E’ iniziato il conto alla rovescia per il salvataggio di Ntv, che con il treno Italo fa concorrenza a Trenitalia nell’Alta Velocità. Il 24 settembre il piano industriale per il risanamento della società, fortemente indebitata con le banche e a rischio default, sarà presentato al Consiglio di amministrazione per poi essere sottoposto al confronto con i sindacati. Si tratta di una evidente accelerazione, dettata dalla urgenza di intervenire per evitare il fallimento. In un primo momento il piano era stato annunciato “entro l’anno”. Si è fatta sentire, evidentemente, la pressione degli azionisti e delle banche. La Ntv è esposta con le banche per 666 milioni, di cui 204 diretti e 462 contratti con il leasing dei 25 treni Alstom Agv. A questa cifra, riportata in bilancio, vanno aggiunti ulteriori 121 milioni di crediti vantati dai fornitori. L’istituto maggiormente esposto è Intesa. Seguono Mps, Banco Popolare e Bnl. Si tratta di debiti che non sono compensati dagli introiti tariffari garantiti da una utenza che, nell’ultimo anno, è stata di 6,2 milioni di passeggeri. Ad alleggerire un quadro economico/finanziario abbastanza compromesso erano intervenute finora le agevolazioni contenute in alcuni provvedimenti ministeriali sull’affitto dei binari concessi da Rfi, società del gruppo Fs. Il risparmio di circa 15 milioni consentito dal ministro dei Trasporti, Maurizio Lupi, è stato, però, superato dall’annullamento dei benefici concessi sull’energia (circa 20 milioni di maggiori costi) operato del ministro dello Sviluppo, Federica Guidi. Insomma, il governo con una mano ha dato e con l’altra ha tolto. Come si ricorderà, questa circostanza ha procurato, nei giorni scorsi, non poche polemiche tra gli azionisti di Italo e lo stesso esecutivo. In una lettera aperta al presidente del Consiglio, pubblicata da molti giornali, Ntv ha lamentato gravi mancanze della politica, denunciato “azioni anticoncorrenziali” da parte di Trenitalia e una condizione monopolistica nel settore dalla quale il Paese non riesce a venir fuori.
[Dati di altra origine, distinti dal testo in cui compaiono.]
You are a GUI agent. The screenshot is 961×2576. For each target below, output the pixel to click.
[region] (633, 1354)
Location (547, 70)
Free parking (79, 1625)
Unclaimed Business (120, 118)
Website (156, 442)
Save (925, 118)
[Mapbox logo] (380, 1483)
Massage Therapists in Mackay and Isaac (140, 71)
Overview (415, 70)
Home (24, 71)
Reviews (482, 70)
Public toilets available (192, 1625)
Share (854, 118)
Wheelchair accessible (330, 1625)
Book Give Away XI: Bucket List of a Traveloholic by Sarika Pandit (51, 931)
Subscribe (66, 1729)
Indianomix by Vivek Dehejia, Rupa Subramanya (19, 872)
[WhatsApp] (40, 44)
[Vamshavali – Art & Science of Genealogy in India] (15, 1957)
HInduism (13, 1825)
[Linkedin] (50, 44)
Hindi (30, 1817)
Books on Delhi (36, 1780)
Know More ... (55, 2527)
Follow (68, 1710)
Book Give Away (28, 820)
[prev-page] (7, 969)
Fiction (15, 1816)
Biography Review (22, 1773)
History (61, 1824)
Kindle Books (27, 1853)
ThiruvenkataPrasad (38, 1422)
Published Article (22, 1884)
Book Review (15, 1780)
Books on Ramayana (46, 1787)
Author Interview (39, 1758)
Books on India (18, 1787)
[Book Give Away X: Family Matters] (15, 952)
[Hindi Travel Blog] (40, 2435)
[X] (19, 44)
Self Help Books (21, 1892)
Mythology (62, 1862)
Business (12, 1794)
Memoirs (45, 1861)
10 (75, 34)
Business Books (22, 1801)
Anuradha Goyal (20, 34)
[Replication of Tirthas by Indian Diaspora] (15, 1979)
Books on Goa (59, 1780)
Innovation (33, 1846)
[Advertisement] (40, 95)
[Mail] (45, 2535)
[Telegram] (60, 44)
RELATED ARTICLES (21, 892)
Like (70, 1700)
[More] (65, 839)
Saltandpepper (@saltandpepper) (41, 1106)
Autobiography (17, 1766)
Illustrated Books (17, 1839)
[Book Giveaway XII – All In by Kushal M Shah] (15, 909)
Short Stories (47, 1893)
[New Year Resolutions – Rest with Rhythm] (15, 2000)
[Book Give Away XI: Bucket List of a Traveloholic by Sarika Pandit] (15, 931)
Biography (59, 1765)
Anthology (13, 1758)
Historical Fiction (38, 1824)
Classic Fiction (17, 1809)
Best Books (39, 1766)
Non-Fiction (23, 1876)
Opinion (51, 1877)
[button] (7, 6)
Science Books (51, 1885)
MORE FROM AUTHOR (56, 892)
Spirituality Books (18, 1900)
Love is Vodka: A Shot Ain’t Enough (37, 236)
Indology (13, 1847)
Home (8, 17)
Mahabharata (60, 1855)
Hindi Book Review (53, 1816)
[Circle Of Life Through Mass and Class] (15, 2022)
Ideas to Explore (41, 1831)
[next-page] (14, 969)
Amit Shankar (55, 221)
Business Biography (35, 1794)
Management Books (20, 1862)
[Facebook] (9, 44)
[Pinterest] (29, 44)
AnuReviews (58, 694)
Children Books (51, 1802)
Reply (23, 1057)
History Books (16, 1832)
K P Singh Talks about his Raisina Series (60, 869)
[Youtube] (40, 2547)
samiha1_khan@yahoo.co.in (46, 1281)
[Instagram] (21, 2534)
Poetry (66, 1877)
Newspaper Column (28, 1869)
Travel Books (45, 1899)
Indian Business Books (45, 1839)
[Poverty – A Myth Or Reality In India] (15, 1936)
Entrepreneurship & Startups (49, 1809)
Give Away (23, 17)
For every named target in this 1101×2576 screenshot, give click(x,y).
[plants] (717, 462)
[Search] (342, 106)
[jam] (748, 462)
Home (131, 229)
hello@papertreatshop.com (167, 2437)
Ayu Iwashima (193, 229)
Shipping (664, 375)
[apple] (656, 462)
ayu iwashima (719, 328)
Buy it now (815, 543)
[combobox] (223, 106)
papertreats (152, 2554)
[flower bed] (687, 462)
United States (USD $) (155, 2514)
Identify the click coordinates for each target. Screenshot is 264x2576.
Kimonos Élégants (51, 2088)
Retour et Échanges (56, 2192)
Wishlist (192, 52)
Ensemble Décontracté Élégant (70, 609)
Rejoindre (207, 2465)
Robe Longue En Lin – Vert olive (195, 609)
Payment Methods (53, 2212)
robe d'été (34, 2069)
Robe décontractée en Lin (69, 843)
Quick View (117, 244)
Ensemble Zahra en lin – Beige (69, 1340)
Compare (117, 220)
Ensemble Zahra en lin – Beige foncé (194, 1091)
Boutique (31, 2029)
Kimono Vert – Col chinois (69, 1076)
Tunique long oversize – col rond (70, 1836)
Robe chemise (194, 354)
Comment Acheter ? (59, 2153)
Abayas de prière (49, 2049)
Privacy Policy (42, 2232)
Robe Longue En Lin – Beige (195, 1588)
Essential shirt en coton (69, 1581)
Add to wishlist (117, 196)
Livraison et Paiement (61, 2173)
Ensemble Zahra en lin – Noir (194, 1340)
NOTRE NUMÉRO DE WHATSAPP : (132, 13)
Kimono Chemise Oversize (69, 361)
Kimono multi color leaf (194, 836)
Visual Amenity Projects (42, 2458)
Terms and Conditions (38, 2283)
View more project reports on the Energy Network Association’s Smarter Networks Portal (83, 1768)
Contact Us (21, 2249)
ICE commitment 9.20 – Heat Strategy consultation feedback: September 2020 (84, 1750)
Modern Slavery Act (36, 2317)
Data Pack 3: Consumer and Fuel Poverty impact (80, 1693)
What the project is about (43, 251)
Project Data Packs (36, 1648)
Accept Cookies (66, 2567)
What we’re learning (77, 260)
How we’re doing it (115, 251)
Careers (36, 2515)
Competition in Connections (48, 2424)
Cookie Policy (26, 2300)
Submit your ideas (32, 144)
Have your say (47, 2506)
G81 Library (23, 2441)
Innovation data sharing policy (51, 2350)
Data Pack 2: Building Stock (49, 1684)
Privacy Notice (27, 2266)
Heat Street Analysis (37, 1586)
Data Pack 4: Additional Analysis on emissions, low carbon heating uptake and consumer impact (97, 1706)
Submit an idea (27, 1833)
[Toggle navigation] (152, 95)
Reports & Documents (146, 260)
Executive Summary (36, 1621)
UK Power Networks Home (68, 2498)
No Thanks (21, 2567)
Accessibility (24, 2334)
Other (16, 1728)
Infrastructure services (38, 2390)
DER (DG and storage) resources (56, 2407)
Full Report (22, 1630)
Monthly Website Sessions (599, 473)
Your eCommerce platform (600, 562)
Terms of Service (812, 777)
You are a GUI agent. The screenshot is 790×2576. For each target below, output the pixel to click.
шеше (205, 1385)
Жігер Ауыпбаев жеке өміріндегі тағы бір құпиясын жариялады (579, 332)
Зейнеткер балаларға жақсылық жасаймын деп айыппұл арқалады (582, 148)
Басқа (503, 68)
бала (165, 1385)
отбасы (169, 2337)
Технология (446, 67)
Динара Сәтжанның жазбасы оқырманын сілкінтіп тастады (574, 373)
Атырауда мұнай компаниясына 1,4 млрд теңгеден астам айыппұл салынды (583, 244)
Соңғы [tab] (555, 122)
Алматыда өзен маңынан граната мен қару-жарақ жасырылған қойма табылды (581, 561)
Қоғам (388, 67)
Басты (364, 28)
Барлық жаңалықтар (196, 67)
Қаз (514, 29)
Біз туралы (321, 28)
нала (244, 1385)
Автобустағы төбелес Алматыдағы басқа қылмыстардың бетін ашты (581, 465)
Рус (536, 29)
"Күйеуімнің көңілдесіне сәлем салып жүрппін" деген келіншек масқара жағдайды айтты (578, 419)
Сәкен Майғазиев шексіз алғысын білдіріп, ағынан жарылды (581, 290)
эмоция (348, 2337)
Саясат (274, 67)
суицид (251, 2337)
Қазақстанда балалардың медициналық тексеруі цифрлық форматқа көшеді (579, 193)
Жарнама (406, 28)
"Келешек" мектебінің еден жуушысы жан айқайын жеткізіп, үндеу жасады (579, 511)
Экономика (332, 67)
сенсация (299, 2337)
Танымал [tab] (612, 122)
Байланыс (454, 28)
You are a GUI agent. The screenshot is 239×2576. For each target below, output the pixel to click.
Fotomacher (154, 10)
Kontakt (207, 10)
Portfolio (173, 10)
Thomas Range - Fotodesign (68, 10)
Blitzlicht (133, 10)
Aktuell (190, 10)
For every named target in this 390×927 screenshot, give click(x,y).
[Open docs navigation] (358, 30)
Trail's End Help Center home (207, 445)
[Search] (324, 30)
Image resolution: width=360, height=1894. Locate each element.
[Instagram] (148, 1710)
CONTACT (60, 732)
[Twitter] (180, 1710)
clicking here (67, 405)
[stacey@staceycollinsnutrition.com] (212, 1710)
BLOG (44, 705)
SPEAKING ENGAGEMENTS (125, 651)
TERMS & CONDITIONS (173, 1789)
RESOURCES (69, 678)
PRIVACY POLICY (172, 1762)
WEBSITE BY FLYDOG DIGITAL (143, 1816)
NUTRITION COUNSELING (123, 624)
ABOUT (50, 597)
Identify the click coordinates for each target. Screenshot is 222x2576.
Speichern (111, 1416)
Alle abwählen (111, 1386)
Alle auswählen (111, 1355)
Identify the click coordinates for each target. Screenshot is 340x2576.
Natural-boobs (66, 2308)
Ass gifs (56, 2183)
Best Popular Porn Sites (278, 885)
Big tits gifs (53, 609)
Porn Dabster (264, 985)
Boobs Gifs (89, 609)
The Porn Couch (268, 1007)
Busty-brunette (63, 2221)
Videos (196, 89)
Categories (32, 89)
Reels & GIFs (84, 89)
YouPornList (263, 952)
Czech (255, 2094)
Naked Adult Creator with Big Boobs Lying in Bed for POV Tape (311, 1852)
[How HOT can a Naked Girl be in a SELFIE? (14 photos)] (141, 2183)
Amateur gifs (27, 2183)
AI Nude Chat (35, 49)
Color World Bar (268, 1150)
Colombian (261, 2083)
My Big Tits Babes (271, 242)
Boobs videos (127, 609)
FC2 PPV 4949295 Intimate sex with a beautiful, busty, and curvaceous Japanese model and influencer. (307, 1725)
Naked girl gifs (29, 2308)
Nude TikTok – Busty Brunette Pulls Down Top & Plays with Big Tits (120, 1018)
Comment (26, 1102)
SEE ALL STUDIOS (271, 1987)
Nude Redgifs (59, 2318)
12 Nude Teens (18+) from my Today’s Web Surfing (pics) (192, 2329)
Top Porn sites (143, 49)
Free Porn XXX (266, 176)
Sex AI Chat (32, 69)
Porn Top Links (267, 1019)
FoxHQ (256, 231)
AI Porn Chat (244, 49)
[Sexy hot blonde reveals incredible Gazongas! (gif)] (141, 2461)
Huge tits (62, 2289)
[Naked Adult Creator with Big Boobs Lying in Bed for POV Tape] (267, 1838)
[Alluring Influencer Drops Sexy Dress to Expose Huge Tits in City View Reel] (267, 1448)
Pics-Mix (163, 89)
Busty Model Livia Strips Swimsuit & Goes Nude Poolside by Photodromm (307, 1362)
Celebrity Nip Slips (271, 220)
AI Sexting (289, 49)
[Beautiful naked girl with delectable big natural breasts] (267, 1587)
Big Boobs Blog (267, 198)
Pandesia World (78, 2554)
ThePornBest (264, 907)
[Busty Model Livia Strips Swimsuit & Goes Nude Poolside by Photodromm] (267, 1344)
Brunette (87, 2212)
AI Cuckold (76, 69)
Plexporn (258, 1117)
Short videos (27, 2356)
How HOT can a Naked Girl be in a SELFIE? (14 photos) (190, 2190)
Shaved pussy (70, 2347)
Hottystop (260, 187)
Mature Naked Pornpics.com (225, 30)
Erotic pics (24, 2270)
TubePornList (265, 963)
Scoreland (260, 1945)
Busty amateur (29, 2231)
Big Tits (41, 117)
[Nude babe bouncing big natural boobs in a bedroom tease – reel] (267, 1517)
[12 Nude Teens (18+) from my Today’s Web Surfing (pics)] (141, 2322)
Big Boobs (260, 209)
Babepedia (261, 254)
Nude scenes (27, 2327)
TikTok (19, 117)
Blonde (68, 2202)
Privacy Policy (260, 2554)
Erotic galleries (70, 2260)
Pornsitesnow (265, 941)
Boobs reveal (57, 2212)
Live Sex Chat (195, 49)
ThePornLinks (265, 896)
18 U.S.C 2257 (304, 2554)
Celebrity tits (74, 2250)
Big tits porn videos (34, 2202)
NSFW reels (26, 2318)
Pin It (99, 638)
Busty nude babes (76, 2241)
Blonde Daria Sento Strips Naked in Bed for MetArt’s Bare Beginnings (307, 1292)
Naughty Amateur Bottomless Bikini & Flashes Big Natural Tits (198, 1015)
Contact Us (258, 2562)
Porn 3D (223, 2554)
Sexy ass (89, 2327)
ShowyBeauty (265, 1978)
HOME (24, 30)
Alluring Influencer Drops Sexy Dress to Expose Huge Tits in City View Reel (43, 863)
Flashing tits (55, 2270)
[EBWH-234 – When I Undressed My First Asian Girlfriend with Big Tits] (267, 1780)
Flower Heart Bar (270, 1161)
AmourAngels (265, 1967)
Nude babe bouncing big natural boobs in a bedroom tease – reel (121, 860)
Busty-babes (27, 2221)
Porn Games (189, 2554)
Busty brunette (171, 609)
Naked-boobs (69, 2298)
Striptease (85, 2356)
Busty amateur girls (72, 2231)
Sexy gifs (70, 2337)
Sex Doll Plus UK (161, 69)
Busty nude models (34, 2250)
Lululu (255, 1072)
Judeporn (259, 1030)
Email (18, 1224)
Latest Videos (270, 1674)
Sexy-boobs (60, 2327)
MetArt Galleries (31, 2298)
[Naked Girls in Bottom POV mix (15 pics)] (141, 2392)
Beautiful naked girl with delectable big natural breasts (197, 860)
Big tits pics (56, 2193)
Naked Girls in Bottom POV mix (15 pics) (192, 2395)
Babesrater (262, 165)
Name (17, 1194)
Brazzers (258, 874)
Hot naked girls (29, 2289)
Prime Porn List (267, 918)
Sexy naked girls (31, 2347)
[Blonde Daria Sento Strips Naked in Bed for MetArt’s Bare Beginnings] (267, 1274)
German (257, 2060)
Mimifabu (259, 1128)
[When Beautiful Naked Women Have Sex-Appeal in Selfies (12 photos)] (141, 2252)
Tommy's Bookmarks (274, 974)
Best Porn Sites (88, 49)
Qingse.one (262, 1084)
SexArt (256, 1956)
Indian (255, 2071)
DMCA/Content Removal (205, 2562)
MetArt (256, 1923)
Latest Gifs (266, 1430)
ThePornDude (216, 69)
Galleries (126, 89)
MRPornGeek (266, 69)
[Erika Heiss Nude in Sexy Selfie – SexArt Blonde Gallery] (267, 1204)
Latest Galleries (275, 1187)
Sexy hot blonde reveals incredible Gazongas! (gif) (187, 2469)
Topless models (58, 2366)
In verità, le cose non stanno proprio in questo modo, anche se Ntv può spendere qualche buona ragione a suo favore. Se è vero che la concorrenza nell’Alta Velocità giova alla buona immagine dell’Italia (siamo gli unici ad averla in Europa) e ha consentito un abbassamento delle tariffe, migliorando l’offerta dei servizi, va da sé che Trenitalia, al 100% pubblica, non può fallire per ovvie ragioni, al contrario di Ntv, totalmente in mani private. Ciò non toglie che si possano individuare margini e settori nei quali uno Stato moderno possa consentire al privato di sviluppare il suo asset senza subire i contraccolpi di uno squilibrio concorrenziale irragionevole. A condizione, evidentemente, che il management privato sia adeguato e che gli azionisti facciano la loro parte in termini di capitalizzazione.
Stando ad alcune indiscrezioni, il piano di rilancio dovrebbe prevedere una ristrutturazione del debito con le banche. Il modello dovrebbe essere simile a quello messo in atto con Alitalia e Sorgenia: una trasformazione dei crediti in capitale con gli istituti di credito che si sostituiscono agli imprenditori che non intendono rischiare altro denaro. Si parla di un aumento di capitale di Ntv di 100 milioni. Ma soltanto dopo l’avallo del Cda sapremo quale sarà il rimescolamento dell’azionariato e capiremo chi sarà effettivamente il “proprietario” di Italo. C’è chi spera che, con la ragguardevole buonuscita di 27 milioni ottenuta dalla Fiat, Luca Cordero di Montezemolo possa fare la parte del leone.